» Work order
Below are records; copy every line in them that holds the word "entry".

*** Data extracts Section Begins ***

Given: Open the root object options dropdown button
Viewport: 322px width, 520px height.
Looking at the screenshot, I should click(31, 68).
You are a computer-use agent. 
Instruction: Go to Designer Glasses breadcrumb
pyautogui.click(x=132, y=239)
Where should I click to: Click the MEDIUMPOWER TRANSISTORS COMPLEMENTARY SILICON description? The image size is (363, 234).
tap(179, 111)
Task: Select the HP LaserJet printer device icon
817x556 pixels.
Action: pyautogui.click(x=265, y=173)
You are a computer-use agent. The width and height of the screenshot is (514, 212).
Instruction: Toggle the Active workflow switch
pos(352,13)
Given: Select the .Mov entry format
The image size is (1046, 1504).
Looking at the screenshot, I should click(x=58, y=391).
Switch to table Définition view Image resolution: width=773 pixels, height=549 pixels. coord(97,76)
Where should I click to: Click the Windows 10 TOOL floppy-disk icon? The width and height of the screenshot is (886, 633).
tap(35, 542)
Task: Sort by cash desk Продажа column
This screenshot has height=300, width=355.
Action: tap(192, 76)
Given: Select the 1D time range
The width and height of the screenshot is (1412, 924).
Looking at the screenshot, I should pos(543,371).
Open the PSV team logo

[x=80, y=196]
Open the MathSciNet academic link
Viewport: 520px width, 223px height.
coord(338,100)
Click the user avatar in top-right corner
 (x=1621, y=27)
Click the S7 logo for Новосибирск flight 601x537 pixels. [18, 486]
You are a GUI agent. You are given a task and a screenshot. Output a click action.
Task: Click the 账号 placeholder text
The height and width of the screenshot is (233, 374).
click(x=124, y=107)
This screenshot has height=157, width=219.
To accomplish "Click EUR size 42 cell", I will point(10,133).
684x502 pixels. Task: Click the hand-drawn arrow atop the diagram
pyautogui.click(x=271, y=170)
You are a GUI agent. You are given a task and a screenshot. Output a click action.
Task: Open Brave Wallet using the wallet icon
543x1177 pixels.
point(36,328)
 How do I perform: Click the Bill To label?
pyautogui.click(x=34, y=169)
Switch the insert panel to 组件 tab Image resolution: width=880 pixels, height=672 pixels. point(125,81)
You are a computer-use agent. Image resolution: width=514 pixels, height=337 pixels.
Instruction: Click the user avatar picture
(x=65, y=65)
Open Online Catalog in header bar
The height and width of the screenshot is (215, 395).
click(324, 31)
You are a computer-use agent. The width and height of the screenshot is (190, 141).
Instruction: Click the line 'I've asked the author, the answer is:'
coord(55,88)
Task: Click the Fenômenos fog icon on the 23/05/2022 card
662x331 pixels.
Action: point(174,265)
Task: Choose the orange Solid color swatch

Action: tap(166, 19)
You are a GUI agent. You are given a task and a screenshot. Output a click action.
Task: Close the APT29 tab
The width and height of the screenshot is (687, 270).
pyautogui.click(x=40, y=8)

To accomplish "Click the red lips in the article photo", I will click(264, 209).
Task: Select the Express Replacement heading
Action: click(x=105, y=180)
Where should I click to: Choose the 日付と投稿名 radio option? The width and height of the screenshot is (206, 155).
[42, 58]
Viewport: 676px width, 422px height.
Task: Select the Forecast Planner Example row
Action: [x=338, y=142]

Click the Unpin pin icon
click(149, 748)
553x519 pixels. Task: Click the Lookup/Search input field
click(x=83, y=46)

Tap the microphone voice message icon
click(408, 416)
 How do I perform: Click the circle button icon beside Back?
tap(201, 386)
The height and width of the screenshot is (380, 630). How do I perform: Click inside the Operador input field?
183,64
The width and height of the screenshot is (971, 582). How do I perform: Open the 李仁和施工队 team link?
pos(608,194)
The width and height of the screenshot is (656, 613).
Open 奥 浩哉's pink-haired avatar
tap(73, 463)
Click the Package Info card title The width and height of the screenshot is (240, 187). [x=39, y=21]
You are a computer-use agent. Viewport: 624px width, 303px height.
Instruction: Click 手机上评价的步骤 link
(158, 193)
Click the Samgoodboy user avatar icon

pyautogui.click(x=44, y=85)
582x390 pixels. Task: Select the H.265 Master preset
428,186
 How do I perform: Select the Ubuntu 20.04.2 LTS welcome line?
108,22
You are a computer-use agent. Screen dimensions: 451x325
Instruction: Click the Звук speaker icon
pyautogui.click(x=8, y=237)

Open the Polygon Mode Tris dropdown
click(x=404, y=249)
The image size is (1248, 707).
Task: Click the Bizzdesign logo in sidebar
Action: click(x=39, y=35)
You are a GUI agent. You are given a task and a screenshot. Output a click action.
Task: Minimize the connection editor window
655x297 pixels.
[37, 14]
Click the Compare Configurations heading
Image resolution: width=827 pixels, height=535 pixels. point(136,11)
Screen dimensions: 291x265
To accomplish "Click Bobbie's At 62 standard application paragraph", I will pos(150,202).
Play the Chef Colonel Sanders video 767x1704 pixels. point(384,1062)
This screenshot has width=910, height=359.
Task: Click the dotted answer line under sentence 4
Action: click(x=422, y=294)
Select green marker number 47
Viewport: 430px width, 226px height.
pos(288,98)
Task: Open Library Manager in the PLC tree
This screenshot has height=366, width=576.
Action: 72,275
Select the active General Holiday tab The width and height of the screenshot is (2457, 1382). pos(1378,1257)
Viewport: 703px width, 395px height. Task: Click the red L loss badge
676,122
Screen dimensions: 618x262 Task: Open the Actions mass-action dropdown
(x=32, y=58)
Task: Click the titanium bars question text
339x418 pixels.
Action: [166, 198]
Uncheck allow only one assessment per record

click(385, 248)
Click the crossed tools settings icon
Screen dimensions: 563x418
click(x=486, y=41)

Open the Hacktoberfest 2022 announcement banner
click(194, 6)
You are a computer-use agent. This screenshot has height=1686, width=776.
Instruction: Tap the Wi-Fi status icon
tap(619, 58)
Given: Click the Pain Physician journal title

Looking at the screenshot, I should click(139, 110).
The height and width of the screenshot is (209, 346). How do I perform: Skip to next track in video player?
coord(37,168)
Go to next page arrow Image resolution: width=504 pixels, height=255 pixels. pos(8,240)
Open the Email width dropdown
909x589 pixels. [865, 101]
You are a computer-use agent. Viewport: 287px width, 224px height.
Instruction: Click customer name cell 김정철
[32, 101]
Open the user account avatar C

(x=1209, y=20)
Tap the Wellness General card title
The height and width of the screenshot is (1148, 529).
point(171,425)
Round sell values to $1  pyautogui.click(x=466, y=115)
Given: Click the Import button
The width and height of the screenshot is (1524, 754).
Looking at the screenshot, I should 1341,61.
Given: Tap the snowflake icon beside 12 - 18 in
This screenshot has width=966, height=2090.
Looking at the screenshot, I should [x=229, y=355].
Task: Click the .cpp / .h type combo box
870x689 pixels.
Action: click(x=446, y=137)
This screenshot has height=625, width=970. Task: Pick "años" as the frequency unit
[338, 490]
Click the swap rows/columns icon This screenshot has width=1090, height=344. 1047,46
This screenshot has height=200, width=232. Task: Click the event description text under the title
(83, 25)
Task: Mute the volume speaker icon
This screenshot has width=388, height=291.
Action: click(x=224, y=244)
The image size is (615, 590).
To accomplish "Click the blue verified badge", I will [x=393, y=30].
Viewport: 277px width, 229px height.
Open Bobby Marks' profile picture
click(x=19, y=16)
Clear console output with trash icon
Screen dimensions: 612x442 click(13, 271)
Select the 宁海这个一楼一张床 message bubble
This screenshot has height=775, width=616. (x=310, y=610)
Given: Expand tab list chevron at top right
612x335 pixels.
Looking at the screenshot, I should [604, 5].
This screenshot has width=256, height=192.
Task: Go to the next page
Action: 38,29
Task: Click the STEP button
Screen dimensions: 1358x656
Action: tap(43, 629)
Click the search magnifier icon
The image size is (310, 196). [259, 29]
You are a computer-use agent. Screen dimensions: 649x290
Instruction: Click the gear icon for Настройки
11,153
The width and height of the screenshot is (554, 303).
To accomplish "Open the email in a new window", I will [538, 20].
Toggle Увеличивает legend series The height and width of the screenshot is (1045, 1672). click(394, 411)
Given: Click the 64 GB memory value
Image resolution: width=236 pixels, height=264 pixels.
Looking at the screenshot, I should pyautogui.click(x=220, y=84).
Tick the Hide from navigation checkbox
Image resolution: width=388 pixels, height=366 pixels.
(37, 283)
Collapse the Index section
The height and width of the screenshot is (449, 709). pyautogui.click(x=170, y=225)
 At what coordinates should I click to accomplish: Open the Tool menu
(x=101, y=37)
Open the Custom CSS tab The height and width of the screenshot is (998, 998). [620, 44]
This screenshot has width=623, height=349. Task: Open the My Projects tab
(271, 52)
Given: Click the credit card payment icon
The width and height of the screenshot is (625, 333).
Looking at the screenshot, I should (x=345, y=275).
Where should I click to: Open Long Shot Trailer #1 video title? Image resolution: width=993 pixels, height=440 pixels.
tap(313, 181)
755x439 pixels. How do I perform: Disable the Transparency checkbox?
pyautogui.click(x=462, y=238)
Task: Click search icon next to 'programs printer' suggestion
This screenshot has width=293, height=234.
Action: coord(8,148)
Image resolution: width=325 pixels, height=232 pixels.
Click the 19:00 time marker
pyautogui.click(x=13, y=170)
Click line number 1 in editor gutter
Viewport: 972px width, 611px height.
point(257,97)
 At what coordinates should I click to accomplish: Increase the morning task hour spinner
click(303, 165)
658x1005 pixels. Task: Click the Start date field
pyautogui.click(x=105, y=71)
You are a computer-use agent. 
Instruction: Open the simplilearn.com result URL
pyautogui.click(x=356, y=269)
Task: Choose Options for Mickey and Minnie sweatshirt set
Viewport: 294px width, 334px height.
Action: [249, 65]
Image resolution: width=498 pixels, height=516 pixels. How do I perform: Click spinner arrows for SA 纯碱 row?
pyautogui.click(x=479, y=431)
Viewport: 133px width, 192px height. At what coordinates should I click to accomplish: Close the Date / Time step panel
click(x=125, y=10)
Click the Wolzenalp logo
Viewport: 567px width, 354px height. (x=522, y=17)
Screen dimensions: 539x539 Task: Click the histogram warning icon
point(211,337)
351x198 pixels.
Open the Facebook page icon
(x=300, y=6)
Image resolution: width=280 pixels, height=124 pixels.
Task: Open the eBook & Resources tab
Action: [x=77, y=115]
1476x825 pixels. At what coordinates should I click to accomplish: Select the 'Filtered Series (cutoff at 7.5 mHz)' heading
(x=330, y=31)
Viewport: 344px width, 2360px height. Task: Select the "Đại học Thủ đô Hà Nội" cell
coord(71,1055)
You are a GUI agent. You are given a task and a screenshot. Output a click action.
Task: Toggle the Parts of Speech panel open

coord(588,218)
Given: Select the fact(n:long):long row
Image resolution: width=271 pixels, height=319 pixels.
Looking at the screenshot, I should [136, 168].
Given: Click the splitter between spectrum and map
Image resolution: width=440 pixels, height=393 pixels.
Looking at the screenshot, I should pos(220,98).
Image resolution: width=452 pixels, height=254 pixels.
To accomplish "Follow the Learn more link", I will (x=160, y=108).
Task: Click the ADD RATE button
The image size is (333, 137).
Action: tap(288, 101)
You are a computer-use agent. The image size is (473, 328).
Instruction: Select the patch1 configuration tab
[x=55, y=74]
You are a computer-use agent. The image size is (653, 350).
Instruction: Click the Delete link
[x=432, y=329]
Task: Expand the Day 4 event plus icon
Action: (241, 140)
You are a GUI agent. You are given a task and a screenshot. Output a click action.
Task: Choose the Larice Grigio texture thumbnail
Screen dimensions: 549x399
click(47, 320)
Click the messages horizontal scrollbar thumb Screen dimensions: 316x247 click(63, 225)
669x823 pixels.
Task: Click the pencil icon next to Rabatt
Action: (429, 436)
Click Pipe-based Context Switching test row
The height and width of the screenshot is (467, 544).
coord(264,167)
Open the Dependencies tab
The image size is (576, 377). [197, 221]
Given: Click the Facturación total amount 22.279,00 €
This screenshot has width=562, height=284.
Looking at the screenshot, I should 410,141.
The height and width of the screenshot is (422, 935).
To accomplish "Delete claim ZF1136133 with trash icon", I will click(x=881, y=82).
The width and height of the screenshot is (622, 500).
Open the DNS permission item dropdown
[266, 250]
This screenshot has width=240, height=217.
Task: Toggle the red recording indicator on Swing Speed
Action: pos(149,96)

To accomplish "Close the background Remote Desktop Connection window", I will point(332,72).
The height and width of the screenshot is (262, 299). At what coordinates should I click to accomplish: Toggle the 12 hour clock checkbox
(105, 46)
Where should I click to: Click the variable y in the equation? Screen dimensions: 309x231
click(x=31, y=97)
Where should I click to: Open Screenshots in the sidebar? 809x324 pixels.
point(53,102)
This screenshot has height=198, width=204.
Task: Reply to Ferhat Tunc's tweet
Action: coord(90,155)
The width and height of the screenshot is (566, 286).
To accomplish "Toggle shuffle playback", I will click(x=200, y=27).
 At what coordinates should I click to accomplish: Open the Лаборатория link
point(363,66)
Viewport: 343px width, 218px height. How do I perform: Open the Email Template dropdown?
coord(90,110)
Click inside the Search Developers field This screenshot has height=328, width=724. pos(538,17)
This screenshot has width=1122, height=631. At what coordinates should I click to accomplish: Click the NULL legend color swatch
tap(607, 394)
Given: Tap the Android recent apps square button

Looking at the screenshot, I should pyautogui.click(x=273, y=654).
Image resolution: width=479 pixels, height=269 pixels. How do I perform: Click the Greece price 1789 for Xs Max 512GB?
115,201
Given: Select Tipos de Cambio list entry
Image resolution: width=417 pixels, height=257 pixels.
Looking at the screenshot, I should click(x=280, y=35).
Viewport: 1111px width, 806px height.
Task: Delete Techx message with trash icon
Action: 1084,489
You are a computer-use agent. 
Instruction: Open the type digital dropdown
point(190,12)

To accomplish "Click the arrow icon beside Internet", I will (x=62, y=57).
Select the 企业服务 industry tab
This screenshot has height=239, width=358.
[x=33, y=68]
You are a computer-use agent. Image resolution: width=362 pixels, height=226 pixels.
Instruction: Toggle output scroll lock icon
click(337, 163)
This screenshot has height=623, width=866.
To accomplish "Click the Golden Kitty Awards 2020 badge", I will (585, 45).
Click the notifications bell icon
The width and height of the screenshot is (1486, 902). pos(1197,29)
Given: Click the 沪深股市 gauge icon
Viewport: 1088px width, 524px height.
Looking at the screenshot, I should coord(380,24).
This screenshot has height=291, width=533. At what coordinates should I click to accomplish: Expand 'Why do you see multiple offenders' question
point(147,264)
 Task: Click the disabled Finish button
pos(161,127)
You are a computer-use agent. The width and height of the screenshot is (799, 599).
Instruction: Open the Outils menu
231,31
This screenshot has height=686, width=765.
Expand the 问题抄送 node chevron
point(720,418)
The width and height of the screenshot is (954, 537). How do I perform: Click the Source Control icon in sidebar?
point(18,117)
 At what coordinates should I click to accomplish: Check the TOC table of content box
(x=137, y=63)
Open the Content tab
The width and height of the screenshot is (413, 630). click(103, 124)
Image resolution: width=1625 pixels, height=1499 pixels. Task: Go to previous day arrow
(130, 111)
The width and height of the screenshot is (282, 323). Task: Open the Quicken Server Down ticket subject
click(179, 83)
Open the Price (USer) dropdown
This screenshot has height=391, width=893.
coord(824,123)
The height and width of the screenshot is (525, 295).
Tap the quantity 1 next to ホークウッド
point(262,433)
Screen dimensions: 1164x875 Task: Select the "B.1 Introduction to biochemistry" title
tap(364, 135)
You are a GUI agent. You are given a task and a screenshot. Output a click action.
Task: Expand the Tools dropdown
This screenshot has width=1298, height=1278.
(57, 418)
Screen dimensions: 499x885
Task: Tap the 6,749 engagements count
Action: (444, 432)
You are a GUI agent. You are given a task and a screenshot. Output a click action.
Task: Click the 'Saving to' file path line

*** Data extracts Section Ends ***

» Response for this exercise
Given: Select the .Mov entry format
Given: Select Tipos de Cambio list entry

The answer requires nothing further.